THE SPIRITUAL FRAMEWORK OF I SAW WATER
In this book, we use the words “occult,” “magical,” “hermetic,” and “esoteric” to indicate aspects of a worldview that has its roots in antiquity and which, in today’s world, offers a description of the universe that differs markedly from those proposed by materialist sciences and monotheistic religions. It numbers among its diverse sources Egyptian and Greek mystery texts, as well as writings by pre-Socratic philosophers, Gnostics, and medieval Jewish mystics. It is sufficiently flexible to incorporate aspects of Eastern religion within a generally Christian framework. It includes the practical arts of alchemy, divination, and the casting of spells. It frequently claims that all things are related through a series of correspondences and regards the cosmos not only as living but as perpetually regenerating and reconstituting itself.11 As a serious explanation of how the universe works, occultism suffered major reversals at the hands of the Enlightenment but never received a knockout blow. In fact, Colquhoun came of age when Britain, Western Europe, and the United States were experiencing a decades-long resurgence of interest in magic that has loosely been styled the “occult revival.” As a result of spiritualist séances, magical orders (such as the Golden Dawn), explorations of Eastern and Western esoteric traditions by the Theosophical Society, alchemical experiments, and a broad popular interest in subjects ranging from poltergeists to the Gothic, Britain witnessed a proliferation of print culture (books, periodicals, posters, and artwork) and what might now be termed “new religious movements.” These offered alternative spiritualities, together with social and cultural opportunities for participation.

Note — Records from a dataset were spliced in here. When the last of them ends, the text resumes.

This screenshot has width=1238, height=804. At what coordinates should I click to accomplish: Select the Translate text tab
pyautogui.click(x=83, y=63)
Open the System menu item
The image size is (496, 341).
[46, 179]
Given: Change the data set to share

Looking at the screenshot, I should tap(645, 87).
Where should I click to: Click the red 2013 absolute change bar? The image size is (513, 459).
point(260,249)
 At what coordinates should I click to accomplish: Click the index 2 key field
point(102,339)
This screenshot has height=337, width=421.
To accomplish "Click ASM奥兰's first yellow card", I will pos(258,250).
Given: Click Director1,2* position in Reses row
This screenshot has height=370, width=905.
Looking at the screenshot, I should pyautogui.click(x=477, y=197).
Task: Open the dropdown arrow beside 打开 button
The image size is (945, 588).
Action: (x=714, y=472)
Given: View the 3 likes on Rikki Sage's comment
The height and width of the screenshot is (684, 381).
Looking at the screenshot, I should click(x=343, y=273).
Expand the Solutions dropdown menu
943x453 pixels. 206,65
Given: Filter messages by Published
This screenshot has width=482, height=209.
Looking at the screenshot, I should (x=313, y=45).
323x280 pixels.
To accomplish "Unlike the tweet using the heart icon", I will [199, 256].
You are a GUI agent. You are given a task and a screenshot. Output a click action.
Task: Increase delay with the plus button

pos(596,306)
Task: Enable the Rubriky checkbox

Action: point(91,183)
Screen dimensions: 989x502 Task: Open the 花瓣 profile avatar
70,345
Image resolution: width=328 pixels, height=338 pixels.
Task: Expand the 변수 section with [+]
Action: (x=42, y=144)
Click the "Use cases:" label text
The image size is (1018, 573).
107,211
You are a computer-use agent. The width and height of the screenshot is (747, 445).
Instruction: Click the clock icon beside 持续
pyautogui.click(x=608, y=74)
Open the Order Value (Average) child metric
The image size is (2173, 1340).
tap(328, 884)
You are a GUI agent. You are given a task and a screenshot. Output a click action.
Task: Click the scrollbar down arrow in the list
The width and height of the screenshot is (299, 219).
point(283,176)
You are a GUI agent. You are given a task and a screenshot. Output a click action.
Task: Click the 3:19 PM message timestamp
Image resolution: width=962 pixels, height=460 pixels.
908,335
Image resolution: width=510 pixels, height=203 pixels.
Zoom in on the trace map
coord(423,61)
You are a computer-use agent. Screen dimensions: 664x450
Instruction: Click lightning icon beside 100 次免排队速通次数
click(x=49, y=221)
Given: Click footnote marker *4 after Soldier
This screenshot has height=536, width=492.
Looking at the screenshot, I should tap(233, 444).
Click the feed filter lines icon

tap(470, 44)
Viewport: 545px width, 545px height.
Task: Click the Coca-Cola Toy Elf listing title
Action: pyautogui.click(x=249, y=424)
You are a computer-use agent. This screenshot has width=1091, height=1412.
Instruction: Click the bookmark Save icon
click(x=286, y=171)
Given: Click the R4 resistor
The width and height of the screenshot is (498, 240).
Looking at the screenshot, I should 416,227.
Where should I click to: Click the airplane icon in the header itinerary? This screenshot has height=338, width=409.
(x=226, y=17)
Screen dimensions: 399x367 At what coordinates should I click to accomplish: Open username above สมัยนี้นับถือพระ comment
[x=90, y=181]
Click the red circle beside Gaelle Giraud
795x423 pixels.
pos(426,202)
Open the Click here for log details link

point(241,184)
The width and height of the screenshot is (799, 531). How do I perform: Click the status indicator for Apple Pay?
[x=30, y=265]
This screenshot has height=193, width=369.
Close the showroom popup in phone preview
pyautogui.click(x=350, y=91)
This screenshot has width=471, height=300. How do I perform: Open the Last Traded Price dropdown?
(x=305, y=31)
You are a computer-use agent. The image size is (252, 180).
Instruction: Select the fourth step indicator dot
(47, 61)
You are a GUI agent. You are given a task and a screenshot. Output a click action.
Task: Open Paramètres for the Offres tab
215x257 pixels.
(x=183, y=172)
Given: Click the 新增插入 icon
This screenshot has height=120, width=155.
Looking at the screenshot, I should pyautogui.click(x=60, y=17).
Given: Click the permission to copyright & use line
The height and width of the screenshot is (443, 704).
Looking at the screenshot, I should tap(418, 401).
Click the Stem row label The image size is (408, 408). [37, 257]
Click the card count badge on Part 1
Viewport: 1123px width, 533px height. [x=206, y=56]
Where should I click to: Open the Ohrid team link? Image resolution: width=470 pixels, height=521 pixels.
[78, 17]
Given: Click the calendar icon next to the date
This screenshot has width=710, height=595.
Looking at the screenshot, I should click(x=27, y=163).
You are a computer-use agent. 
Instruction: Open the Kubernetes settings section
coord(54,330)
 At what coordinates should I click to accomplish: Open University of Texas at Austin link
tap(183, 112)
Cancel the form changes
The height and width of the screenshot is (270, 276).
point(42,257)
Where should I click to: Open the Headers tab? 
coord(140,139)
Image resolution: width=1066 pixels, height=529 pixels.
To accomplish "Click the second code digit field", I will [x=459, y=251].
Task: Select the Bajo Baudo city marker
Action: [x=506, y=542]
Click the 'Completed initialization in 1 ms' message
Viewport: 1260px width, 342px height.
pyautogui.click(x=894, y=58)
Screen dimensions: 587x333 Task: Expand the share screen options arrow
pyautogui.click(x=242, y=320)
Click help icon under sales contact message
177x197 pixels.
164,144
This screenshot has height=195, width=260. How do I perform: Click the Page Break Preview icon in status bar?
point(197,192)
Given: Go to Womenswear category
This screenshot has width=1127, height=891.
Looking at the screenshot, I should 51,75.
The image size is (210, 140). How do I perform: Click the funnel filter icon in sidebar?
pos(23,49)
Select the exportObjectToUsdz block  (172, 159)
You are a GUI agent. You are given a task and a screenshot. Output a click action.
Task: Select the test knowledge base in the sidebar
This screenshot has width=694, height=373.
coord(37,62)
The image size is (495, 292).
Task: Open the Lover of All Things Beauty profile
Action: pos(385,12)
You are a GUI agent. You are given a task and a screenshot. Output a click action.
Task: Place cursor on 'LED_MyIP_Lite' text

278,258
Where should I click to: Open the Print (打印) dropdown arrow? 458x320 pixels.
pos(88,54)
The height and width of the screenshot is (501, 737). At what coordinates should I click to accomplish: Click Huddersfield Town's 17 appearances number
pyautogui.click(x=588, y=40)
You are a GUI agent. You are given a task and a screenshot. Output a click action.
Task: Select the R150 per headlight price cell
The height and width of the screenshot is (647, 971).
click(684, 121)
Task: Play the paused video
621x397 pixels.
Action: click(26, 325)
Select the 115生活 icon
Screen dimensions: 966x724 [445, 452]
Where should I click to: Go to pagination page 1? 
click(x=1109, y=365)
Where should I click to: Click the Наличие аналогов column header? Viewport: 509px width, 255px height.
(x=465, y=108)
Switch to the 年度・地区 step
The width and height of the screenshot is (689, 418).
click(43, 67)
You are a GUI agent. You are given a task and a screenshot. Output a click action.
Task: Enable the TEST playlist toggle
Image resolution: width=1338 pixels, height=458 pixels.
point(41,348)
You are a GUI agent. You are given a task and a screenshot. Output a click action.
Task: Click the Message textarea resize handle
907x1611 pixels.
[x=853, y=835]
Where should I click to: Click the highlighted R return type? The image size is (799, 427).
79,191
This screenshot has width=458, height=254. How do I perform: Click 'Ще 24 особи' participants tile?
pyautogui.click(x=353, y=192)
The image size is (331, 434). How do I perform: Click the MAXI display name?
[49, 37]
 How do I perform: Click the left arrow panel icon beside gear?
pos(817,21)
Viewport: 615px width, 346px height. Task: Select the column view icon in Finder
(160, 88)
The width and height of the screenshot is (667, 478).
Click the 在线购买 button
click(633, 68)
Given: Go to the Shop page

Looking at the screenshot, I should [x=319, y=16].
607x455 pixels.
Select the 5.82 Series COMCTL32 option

Colquhoun herself was as completely at home with the Qabalah, the system of magical study derived from medieval Jewish mysticism,12 as she was with Eastern traditions such as Tantra. She would, in her maturity, be drawn to contemporary developments such as Wicca, neo-Druidism, and Goddess religions. At various times in her adult life, she was a member of two Golden Dawn–inspired organizations (the Ordo Templi Orientis and the Order of the Pyramid and the Sphinx), the somewhat similar Order of the Keltic Cross, several Co-Masonic lodges, English and French Druidical orders, the Theosophical Society of England, and the Fellowship of Isis, this last being an association dedicated to honoring the divine mother Goddess.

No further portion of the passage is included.